Der Berufungswerber hat den vom Finanzamt mit 40% geschätzten Privatanteil in seinem Berufungsschreiben für zu hoch gehalten, da es in seinem Fall nicht gerechtfertigt sei anzunehmen, dass Familienangehörige den PC mitbenutzen. Seiner Argumentation kann insofern gefolgt werden, dass seine beiden Töchter im Berufungsjahr noch zu klein waren, um den PC mitzubenutzen. Warum allerdings seine Gattin den PC nicht nutzen sollte, ist nicht nachzuvollziehen, müsste er doch zumindest an den zahlreichen Reisetagen des Berufungswerbers zur Verfügung stehen. Auch kann davon ausgegangen werden, dass gelegentlich private Korrespondenz mit dem Computer abgewickelt wird. Unter Berücksichtigung des Umstandes, dass das berufliche Ausmaß der Nutzung in zeitlicher Hinsicht jedoch zweifellos sehr hoch ist (der Berufungswerber schätzt seine häusliche Arbeitszeit mit insgesamt 1.150 Stunden), scheint die Annahme eines Privatanteils von 20% eher den Tatsachen zu entsprechen.

Die Aufwendungen sind daher in folgender Höhe anzuerkennen:

ZIP Drive ATAPI intern 879 S, hievon 80% = 703,20 S; SAMSUNG TFT 15" Monitor 17.520 S, AfA für 4 Jahre 4.380 S, hievon 80% = 3.504 S.

Bisher insgesamt anerkannt 3.155,40 S, die Erhöhung beträgt daher 1.051,80 S.

4. Privatanteil Telefon:

Soweit Fernsprechgebühren und die Anschaffung von Geräten aus beruflichen Gründen anfallen, sind Werbungskosten anzuerkennen. Da es der Lebenserfahrung widerspricht, dass von einem häuslichen Telefonanschluss keine privaten Gespräche geführt werden, ist auch hier ein Privatanteil auszuscheiden. Auch dieser kann, wenn Aufzeichnungen über die einzelnen Gespräche und Gesprächspartner fehlen, naturgemäß nur geschätzt werden.

Im vorliegenden Fall fehlen zwar Aufzeichnungen über die einzelnen Gespräche, jedoch wurden vom Berufungswerber detaillierte monatliche Gesprächsabrechnungen vorgelegt, aus denen ersichtlich ist, in welchem Ausmaß Telefongespräche in der Nahzone, Fernzone und mit dem Ausland geführt wurden. Da der Sitz seines Arbeitgebers in Deutschland ist und ein Großteil seiner Projekte im Ausland verwirklicht wird, konnte der Berufungswerber glaubhaft darlegen, dass die Auslandsgespräche beruflich veranlasst waren. Auf Grund sonstiger Aufgaben des Berufungswerbers (Personaladministration, Koordination und Einsatz von 5 Mitarbeitern) muss auch ein Teil der übrigen Gespräche dem beruflichen Bereich zugerechnet werden. Da die Gebühr für die Auslandsgespräche allein 70% des Gesamtbetrages umfasst, und sich die restlichen Gespräche auf Fernzone und Nahzone verteilen, war es gerechtfertigt, den Privatanteil auf 20% zu vermindern.

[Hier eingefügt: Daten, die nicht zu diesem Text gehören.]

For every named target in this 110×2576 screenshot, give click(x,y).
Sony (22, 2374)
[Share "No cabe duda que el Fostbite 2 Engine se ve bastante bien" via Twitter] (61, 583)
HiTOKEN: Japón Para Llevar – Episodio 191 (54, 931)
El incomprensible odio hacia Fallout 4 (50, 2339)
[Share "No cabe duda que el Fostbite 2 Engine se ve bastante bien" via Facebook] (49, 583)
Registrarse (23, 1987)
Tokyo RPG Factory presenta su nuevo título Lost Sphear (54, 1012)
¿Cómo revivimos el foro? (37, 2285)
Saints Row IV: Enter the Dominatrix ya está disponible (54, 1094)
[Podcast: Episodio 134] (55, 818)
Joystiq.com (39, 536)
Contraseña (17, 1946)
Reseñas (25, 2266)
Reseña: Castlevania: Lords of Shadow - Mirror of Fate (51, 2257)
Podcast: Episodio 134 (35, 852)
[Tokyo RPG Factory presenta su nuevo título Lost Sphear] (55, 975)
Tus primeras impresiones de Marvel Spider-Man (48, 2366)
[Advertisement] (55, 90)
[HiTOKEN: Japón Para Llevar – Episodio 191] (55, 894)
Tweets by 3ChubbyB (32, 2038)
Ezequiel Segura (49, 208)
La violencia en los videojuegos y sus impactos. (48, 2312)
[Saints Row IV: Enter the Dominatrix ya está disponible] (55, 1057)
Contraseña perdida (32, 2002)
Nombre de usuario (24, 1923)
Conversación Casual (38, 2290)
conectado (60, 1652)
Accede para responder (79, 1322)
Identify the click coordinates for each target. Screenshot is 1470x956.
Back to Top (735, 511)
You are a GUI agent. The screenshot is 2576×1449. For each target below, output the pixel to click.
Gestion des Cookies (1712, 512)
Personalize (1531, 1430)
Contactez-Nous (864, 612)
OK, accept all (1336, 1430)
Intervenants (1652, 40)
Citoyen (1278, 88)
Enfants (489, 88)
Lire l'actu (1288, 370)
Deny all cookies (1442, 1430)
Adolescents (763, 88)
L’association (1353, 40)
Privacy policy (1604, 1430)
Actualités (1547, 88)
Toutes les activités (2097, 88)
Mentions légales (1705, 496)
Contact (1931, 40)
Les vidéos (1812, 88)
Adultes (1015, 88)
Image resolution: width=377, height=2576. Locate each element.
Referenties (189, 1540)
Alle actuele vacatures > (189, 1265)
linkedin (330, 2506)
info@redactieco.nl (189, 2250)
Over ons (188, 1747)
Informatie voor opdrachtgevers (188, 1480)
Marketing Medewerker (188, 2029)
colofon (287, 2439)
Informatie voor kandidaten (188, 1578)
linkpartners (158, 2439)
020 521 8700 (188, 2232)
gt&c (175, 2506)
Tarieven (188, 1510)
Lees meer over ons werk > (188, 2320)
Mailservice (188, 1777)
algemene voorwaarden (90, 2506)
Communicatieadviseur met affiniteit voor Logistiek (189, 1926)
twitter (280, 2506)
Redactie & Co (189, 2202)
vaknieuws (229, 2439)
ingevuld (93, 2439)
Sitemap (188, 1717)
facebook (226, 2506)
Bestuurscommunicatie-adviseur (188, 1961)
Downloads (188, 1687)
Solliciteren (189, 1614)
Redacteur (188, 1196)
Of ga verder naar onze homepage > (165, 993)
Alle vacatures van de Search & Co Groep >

Die in den Telefonrechnungen ausgewiesenen Gesprächsminuten, die bei dieser Schätzung auf den privaten Teil entfallen, erscheinen angesichts des Umstandes, dass die Kinder im Berufungsjahr noch sehr klein waren, realistisch.

Die Aufwendungen sind daher in folgender Höhe anzuerkennen:

Microlink ISDN USB 1.300 S, davon 80% = 1.040,64 S; Gigaset 3035 ISDN 2.400 S, davon 80% = 1.920 S; Gigaset 3000 Comfort 1.493,04 S, davon 80% = 1.194,43 S; Verbindungsentgelte 17.066,57 S (in der Berufung erstmals geltend gemacht), davon 80% = 13.653,25 S.

Die Gesamtsumme beträgt 17.808,32 S, die Erhöhung gegenüber dem Erstbescheid 15.081,32 S.

Die Werbungskosten erhöhen sich insgesamt um 16.133,12 S. Die Neuberechnung der Arbeitnehmerveranlagung ist der Beilage zu entnehmen.